Ravisseur, dominateur, harceleur, séducteur : les quatre péchés capitaux des objets connectés
Publié le 12/06/2024
Ravisseur, dominateur, harceleur, séducteur : les quatre péchés capitaux des objets connectés
Publié le 12/06/2024
Les consommateurs rétifs aux objets connectés se projettent dans une « relation » avec eux pleine de risques et de dangers, que l’on peut rapprocher de rôles sociaux peu flatteurs… C’est le résultat d’une étude menée par trois chercheurs, Ilaria Querci, Luigi Monsurrò (UNIMORE) and Paolo Peverini (LUISS) ; elle révèle des facettes insoupçonnées de la résistance aux innovations.
Les industriels qui conçoivent des objets ou services intelligents – montres ou télévisions connectées, assistants personnels, casques de réalité virtuelle par exemple – les ont-ils rendus trop « humains » ? On peut se le demander à la lecture de cette étude, qui révèle que ce positionnement peut provoquer un effet boomerang conséquent.
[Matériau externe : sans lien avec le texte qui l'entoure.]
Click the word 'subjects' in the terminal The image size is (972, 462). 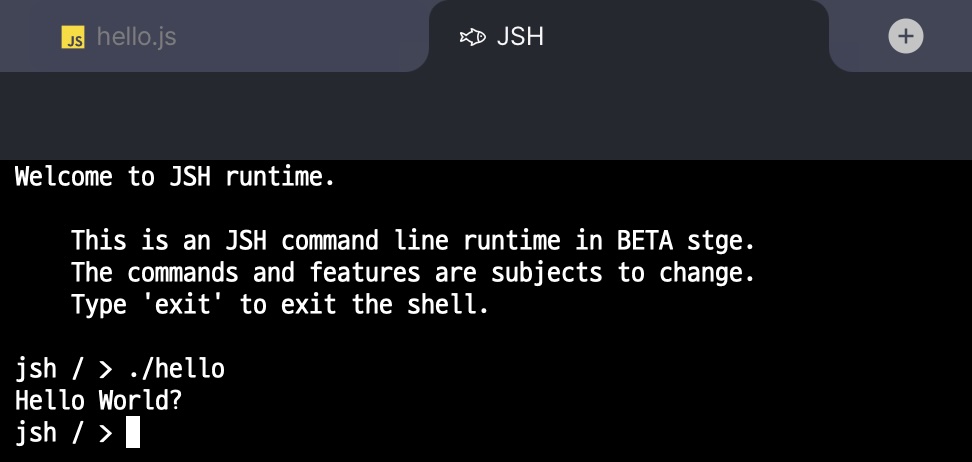pos(553,273)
Car donner à un objet un prénom et un genre, le doter d’une voix, le faire dialoguer avec son propriétaire ou lui autoriser des prises d’initiative, revient à s’aventurer en terrain inconnu. Certains utilisateurs y voient une compagnie agréable ; d’autres ressentent une présence inquiétante, voire hostile.
Pourtant, dans l’industrie, on estime qu’un produit « humanisé » favorise l’adoption par le consommateur. Erreur : ce dernier peut éprouver des résistances très fortes. En 2011, des travaux prospectifs annonçaient 50 milliards d’objets connectés dans le monde en 2020. Or, on n’en comptait encore que 14 milliards en 2022. Le décollage est donc très laborieux.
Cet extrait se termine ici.